Pero yo me sentí más atraído por el aspecto representado por el difunto Samir Khan, un paquistaní-estadounidense que, hasta que murió en el mismo ataque con misiles Hellfire, era el editor de la revista de Al Qaeda en la península Arábiga, llamada Inspire. Algunos recordarán esta revista en línea, única por sus abucheos y animados reportes sobre la extrema mezquindad de las bombas hechas con cartuchos de impresora que se cargaron en Yemen en aviones con rumbo a nuestras costas (es posible que el fabricante de esos explosivos haya muerto también en el mismo ataque), o el animado reportaje central con instrucciones para hacer bombas en la mesa de cocina de la casa de mamá. Mientras en otros campos de batalla apartados se aplicaban otras tácticas de martirio, no hace mucho tiempo Khan declaró, aun cuando Osama bin Laden ya había sido eliminado del tablero, que la idea de ataques contra suelo estadounidense surgidos ahí mismo estaba entrando "en quinta velocidad".

En una forma retórica, esto refleja la obsesiva distinción de Bin Laden entre las operaciones contra la India o, digamos, Irak, y los ataques espectaculares contra "el enemigo lejano" o el prestigio y la seguridad de Estados Unidos. Hasta sus últimos días, él discutió incluso con sus propios lugartenientes para que se renovara el segundo tipo de guerra. Pero también presenta una imagen mucho menos grandiosa: la del patético aficionado y desadaptado que puede cometer quizá un acto de rencor lleno de odio contra sus vecinos, sus compañeros de trabajo o simples transeúntes.

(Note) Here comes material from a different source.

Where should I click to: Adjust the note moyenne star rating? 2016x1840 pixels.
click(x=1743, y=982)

Creo que es importante buscar síntomas de degeneración pura como éste - mocosos aspirantes a asesinos que acechan en el sótano de sus padres - pues hay evidencias de que tales cosas (como usar a niños pequeños para cargar bombas suicidas) suscitan la repulsión incluso en aquellos que de otro modo desean perjudicarnos. También reduce espectacularmente el calibre del reclutamiento. Por otro lado, y es algo que se ha observado muy poco, esas tácticas hacen algo que vale el precio de una buena cantidad de fuertes explosivos. Aniquilan la fe y la confianza. ¿Realmente queremos tener a nuestro lado, en el campo de entrenamiento, a un hombre que se prosterna cinco veces al día? ¿Deberíamos decir algo del hombre barbado sentado a nuestro lado? ¿Una mezquita en la ciudad es una construcción que recibimos con agrado en el espíritu de la "inclusión" y la "diversidad"?

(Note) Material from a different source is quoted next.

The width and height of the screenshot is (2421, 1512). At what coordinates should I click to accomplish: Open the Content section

Las erosiones lentas y soslayadas como éstas pueden causar un daño incalculable. Y además pueden reproducirse a sí mismas de manera terrible y muy barata. Algunas personas "reaccionan en exceso" al espectro del islamismo, por muy ligero que sea, y esto ofende al hombre que está tratando de cumplir con sus obligaciones de rezo, y después entra en acción toda una maquinaria de supuestas quejas y reparaciones. Entre tanto, aquellos que orquestan este pequeño carnaval de caos y corrosión social pueden hacerlo desde lugares que están fuera de nuestra jurisdicción legal, pero dentro de nuestro alcance militar, y nos provocan al hacerlo.

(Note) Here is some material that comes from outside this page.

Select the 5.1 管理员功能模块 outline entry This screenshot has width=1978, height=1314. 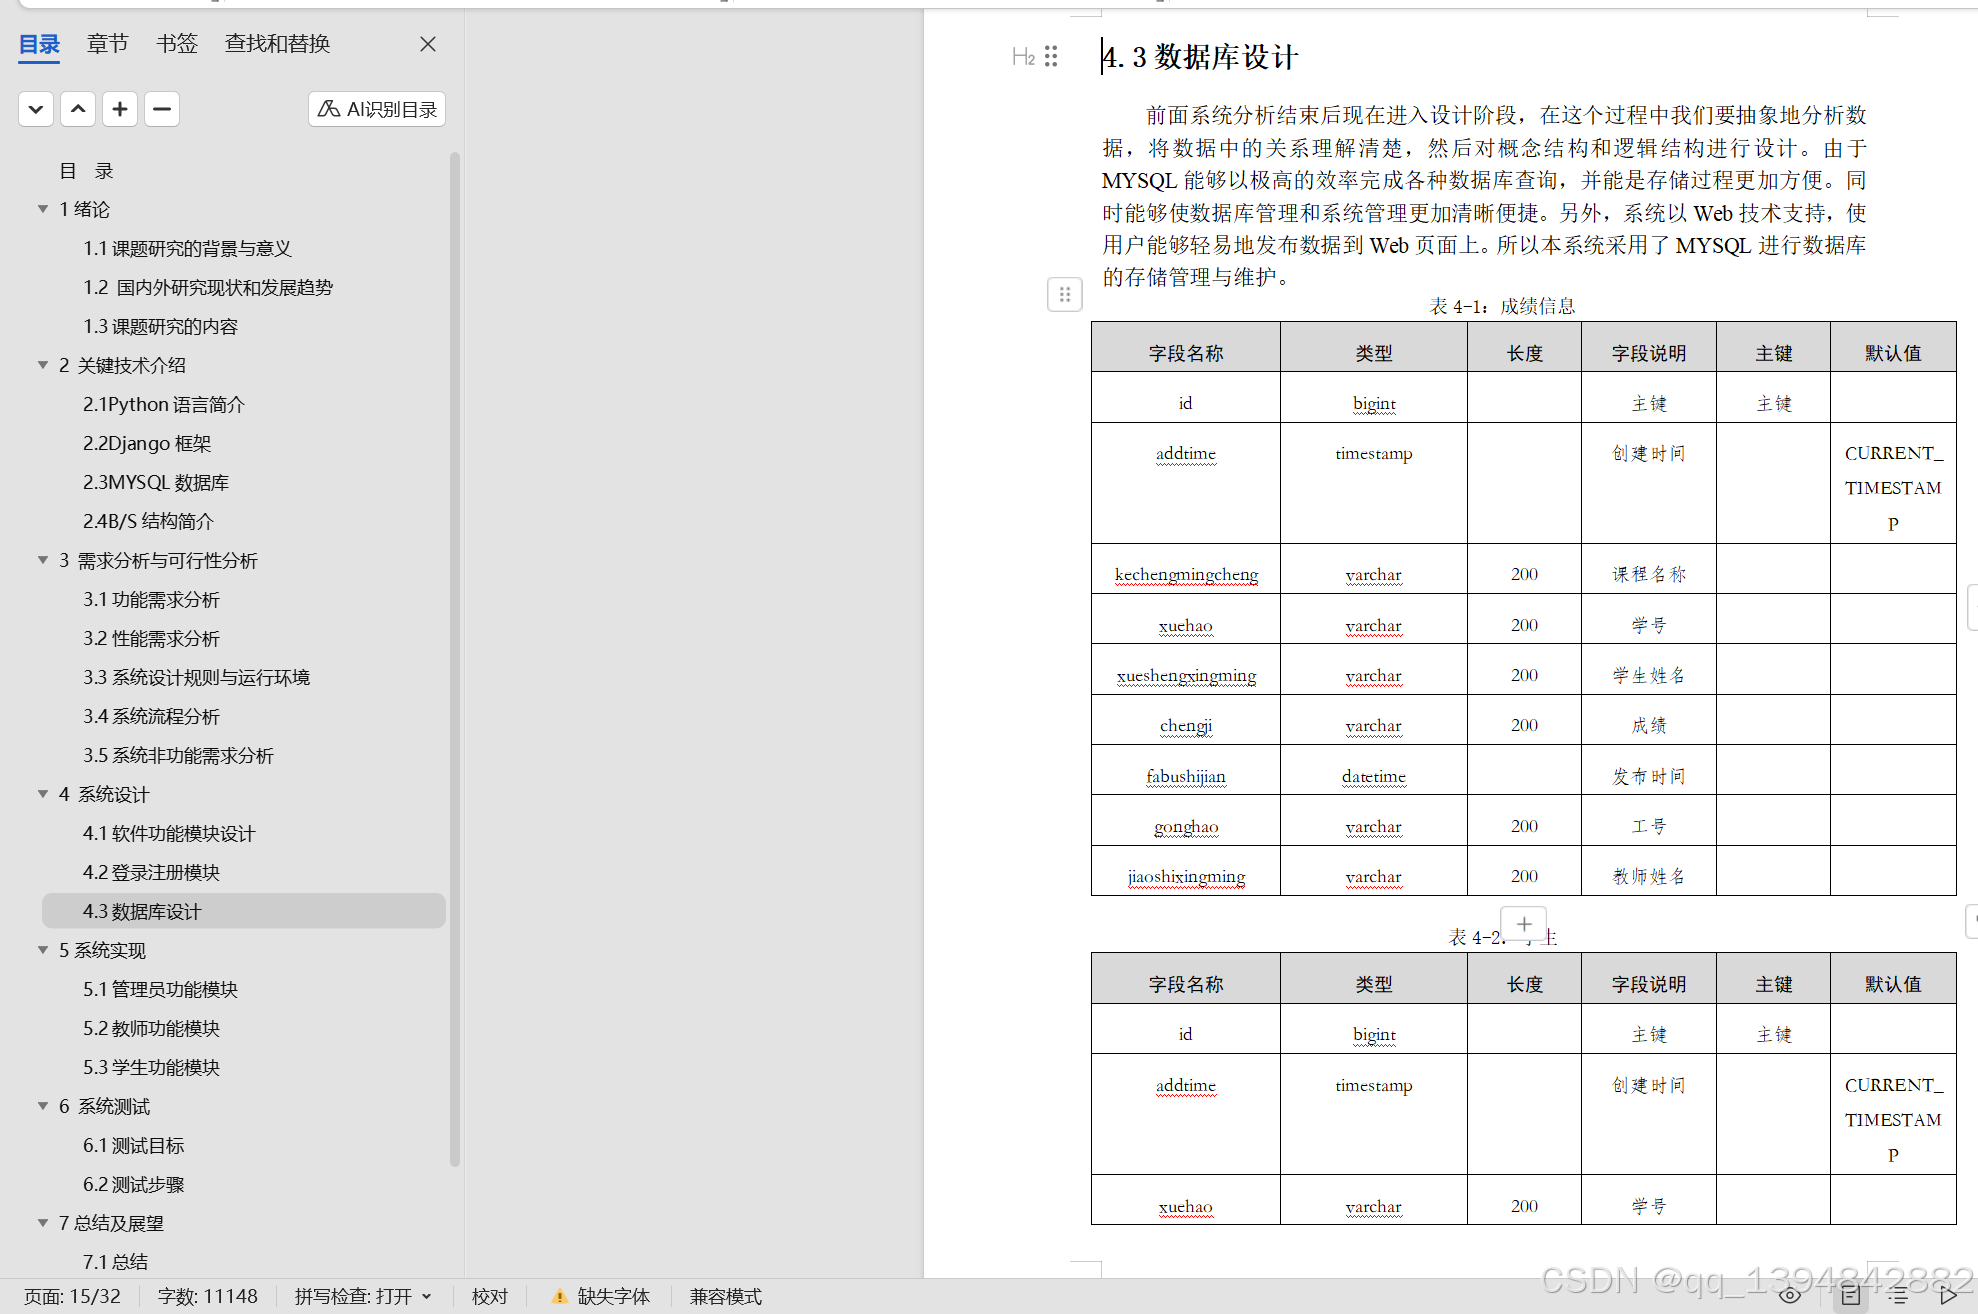[x=160, y=989]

Al comprometernos con la horripilante idea de que nuestro gobierno exige el derecho de poner a sus propios ciudadanos en una lista mortal que se compila conforme a métodos y normas desconocidos, debemos de conceder que ningún gobierno del planeta se enfrenta a la tentación de invocar lo que supongo podríamos llamar la doctrina de defensa propia preventiva. Aquellos que sientan mi alarma ante esta perspectiva, y ante las formas en que esto podría caer en el abuso, tienen la profunda obligación de decir lo que harían en cambio.